Used as: Division Two - Level Three:

In problems that ask you for the idx-th element of a sorted sequence (where just simulating creating a sorting the sequence would time out), it tends to be productive to turn the problem into a counting problem. Let us say we wish to build the number given by the idx index. Since the sequence is sorted, there are different kinds of elements, and some come before others. In this case, the main attribute to sort is the sum of the digits. Let us estimate the sum of digits of element #idx:

The first sum of digits possible is 0, the single element with 0 as sum of digits will be the first of the sequence. This means that if idx is 1, then the sum of digits will be 0. What if idx is greater than 1? Then we can say that the element we are looking for is the (idx - 1)-th among the remaining elements in the sequence (those without 0 as sum of digits). We can just set (idx = idx - 1).

We can go on, there are 18 elements with a sum of digits equal to 1. If the new idx is less than or equal to 18, then we can assume it is one of the 18 elements with sum = 1. Else it will be the (idx - 18)-th number with a sum of digits greater than 1. We can continue this logic until we find two things a) The sum of the digits of the wanted number. And b) The index of the wanted number with respect to the numbers with that sum of digits (ignoring all numbers with fewer sums).

After the sum of the digits is found, we can continue using the logic to get the actual digits as well. This time, it depends on the lexicographically ordering of the numbers. This means that numbers that begin with 0 come before those that begin with 1, which come before those that begin with digit 2, and so and so. Once again, count the number of elements of the required sum that begin with 1 (In the case of the first digit, it cannot be 0). If this number is greater than or equal to idx, then you can tell that this is the number the wanted element will begin with, else subtract the amount from idx to find the index of the number among the numbers that begin with a digit greater than 1. You can continue trying digits until you find a) The starting digit of your number and b) The index of the number in respect to the elements that begin with that digit. However, you should note that once a digit is picked, the wanted sum of digits will be reduced by the value of the digit.

For the second digit, the logic works almost the same way, there is a small difference and it is that it is possible to terminate the number and also to place 0 as a digit. The lexicographical order rules in the statement assert that “1” comes before “10”, or that “” comes before “0”. In other words, you have to first count the number of elements with the wanted sum that do not contain any digits. (There is at most one of them, when the sum is 0). Then count the number of elements that start with 0, then those that start with 1, and so and so until you find whether the number finishes (empty), or has a digit in the second position (and in that case, you would also like the relative index in regards to the numbers that have that digit in the second position.

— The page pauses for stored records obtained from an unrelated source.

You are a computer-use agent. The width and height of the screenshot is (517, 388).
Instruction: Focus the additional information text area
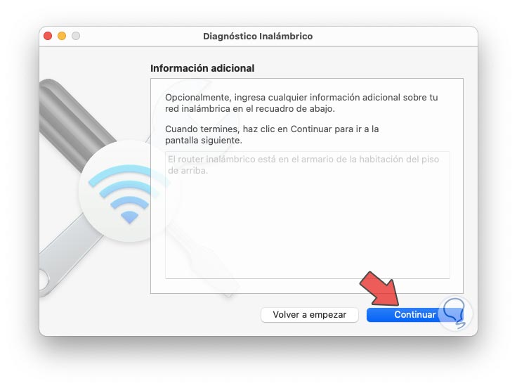(x=307, y=215)
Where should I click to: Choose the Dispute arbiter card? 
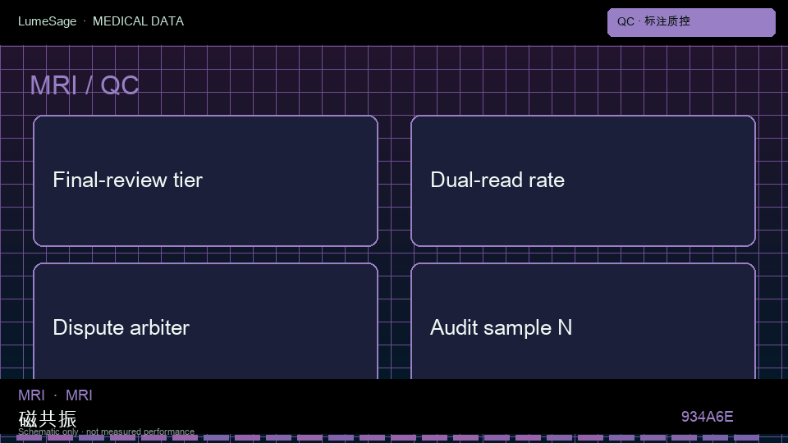pyautogui.click(x=205, y=321)
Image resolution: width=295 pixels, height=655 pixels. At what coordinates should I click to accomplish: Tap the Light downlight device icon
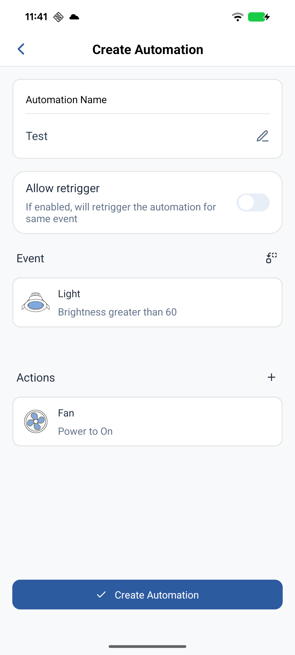point(36,303)
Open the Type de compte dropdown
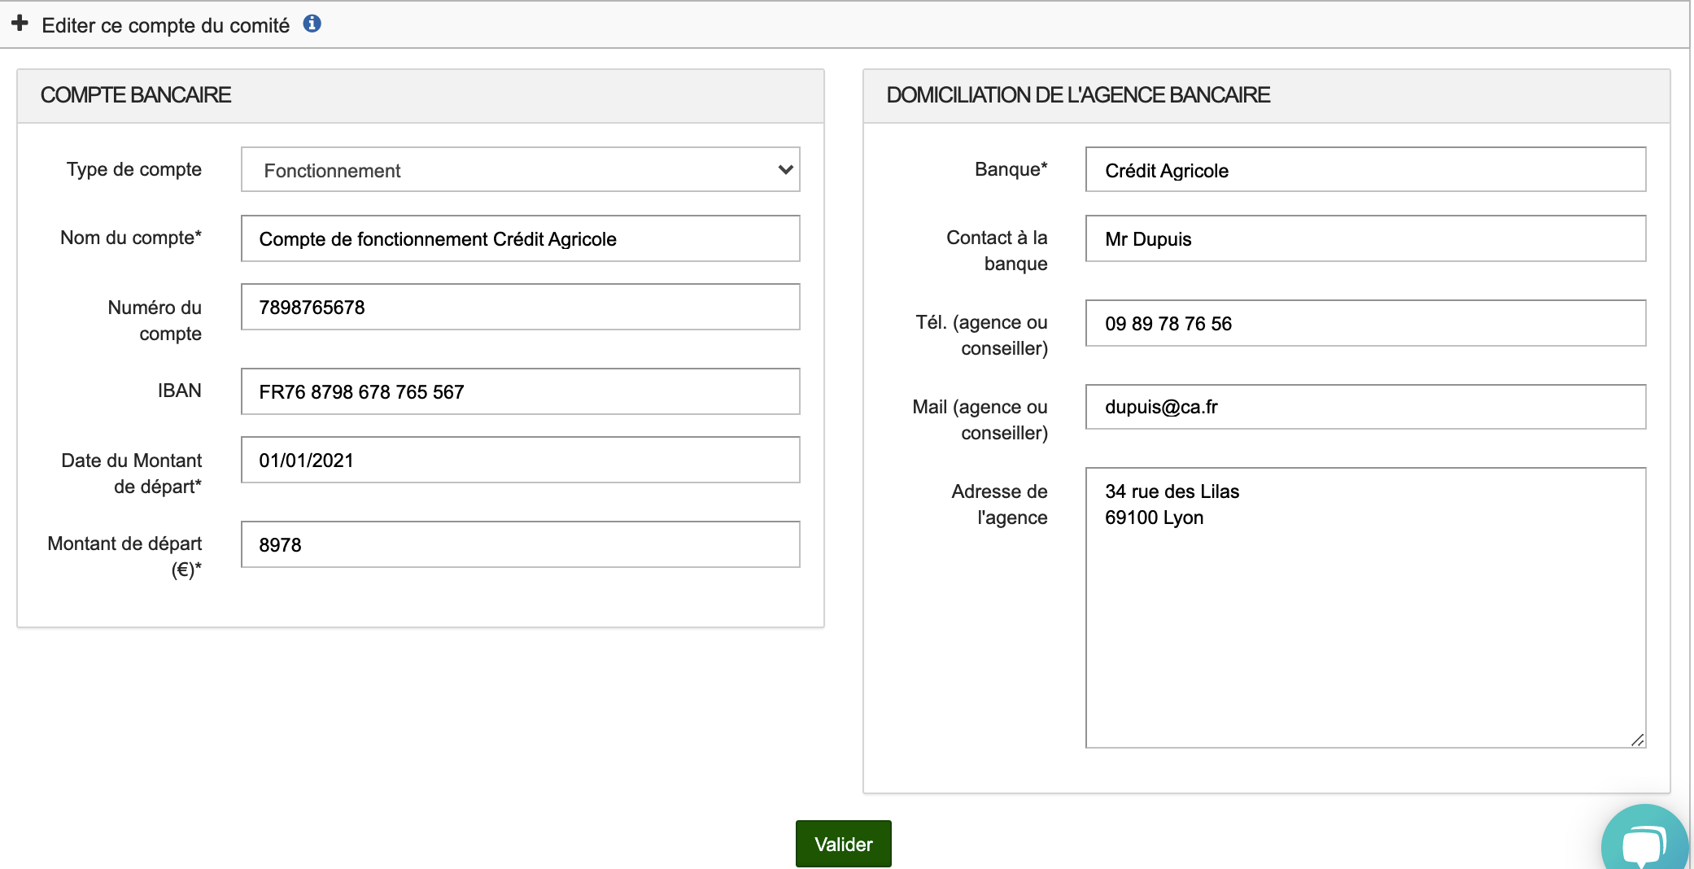Viewport: 1694px width, 869px height. [520, 170]
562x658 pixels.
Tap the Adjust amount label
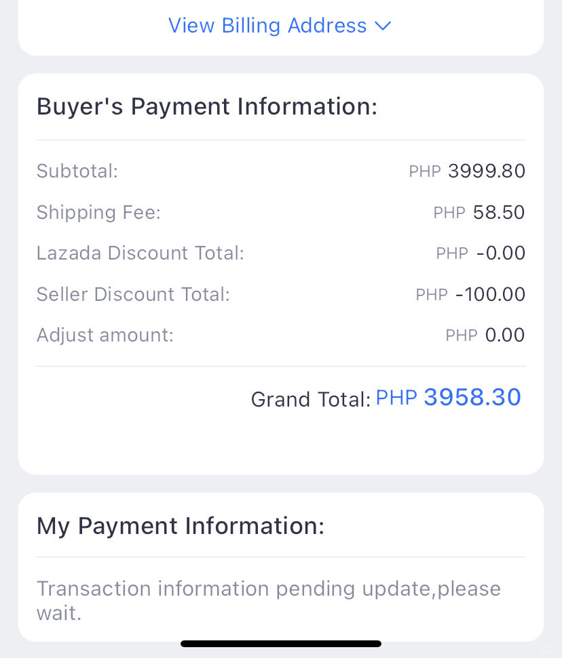105,335
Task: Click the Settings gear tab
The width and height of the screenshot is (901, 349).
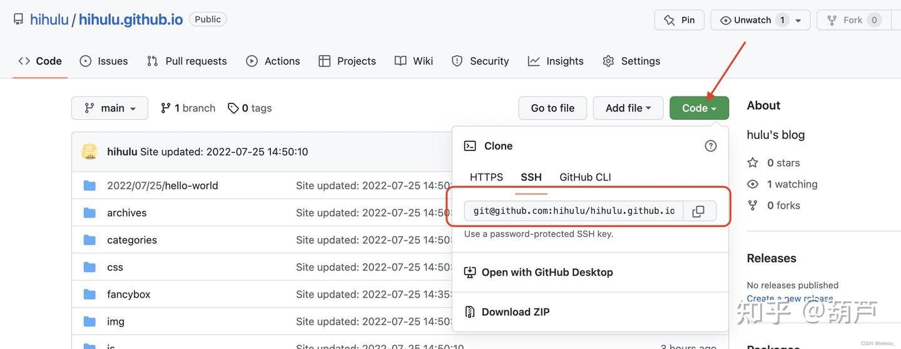Action: click(631, 61)
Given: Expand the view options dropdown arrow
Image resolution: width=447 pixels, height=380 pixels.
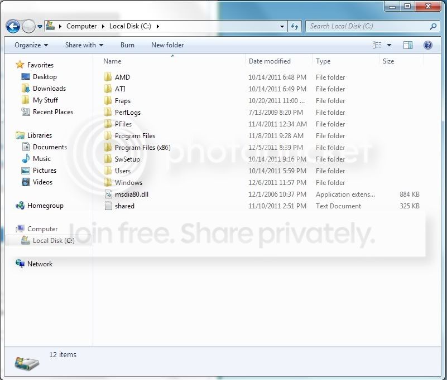Looking at the screenshot, I should coord(389,45).
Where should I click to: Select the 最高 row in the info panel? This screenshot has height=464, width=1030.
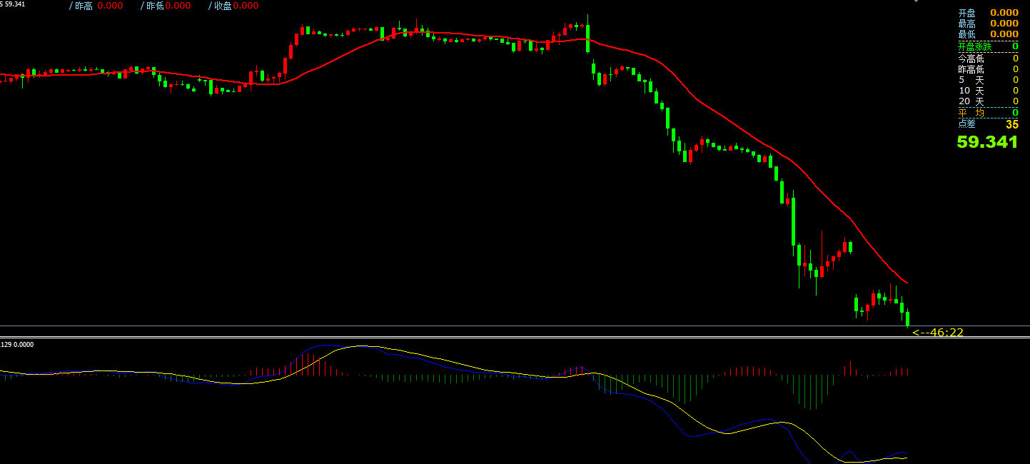click(x=987, y=24)
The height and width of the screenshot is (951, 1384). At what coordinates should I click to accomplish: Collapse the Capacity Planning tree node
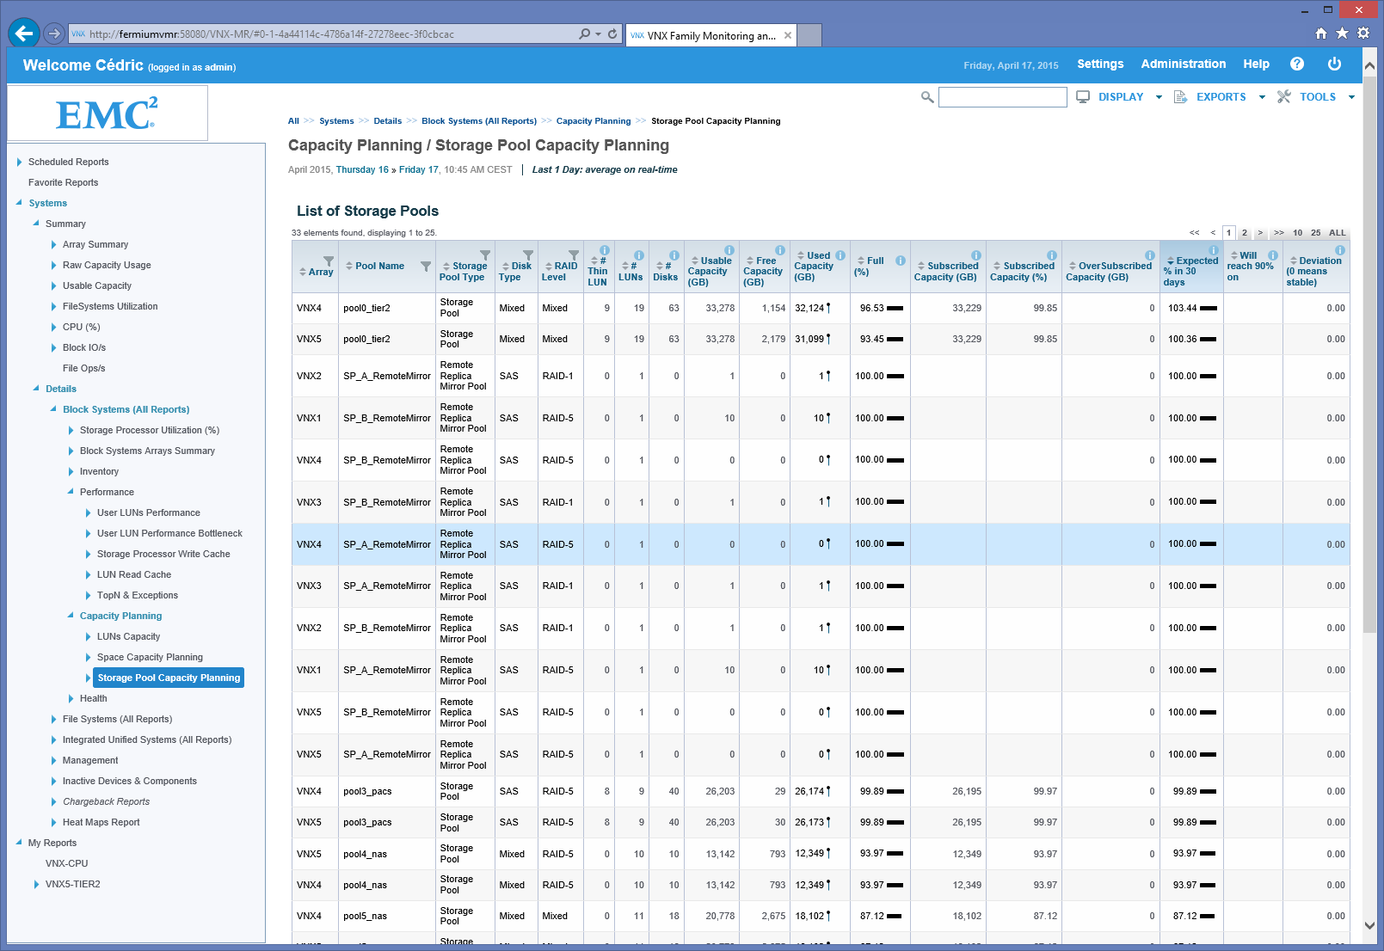tap(71, 616)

This process can be repeated for all the remaining digit positions until we find a case that picks empty digits for the remaining positions. Due to the problem statement, there are at most 18 digit positions (the largest number in the array has 18 ‘9’ digits.).

What we do need now is a way to count the number of elements that follow each of the required conditions. We need a function that is able to count the total number of elements of up to 18 digits that have a certain sum of digits. We also need to know how to count the specific values for elements that begin with a given digit. We will adapt the same function to do both things.

Let us think of a function f(S, 18) that gives the total number of elements that have a digit sum equal to S and at most 18 digits. The latter condition is needed to allow us to count numbers that actually have less than 18 digits. We would like to solve f(S, x) for any pair of valid values of s and x. It can work as a recurrence:

• If x = 0, then we can use at most 0 digits. Which is the same as using no digits at all. In other words the sum must be 0. If the sum is 0, then there is 1 (empty) sequence that solves the problem, else there is none. This will be our base case.

• When x is not 0, we must first verify if there is an empty sequence that solves the condition. This happens when S=0 (The sum of digits of an empty sequence is 0).

• Else we would like to use one of the 10 available digits. Note that we cannot use 0 for the first digit (to avoid leading zeros), so we can only use 0 when x is less than or equal to 18. Let us say we picked digit d: Then the sum of the remaining digits must be (S-d), and there are (x-1) digits left. This yields f( S - d, x-1), The sum of this recursive instance for each valid digit d, is the result of the recurrence relation.

In order to calculate this function quickly, we can use Memoization. After calculating the result for each (s,x), save the value of the result so that you no longer have to need to calculate the number again. This will ensure a O( max_sum, max_digits ) complexity (The 10 factor caused by the 10 digits is constant).

In order to calculate the number of ways to start with a digit d, simply remember that after using the digit, both the required sum and the digit number would change. The sum changes to (sum - d), whilst the digit number to (x - 1), so we can just call f(S - d, x - 1) to find this required number.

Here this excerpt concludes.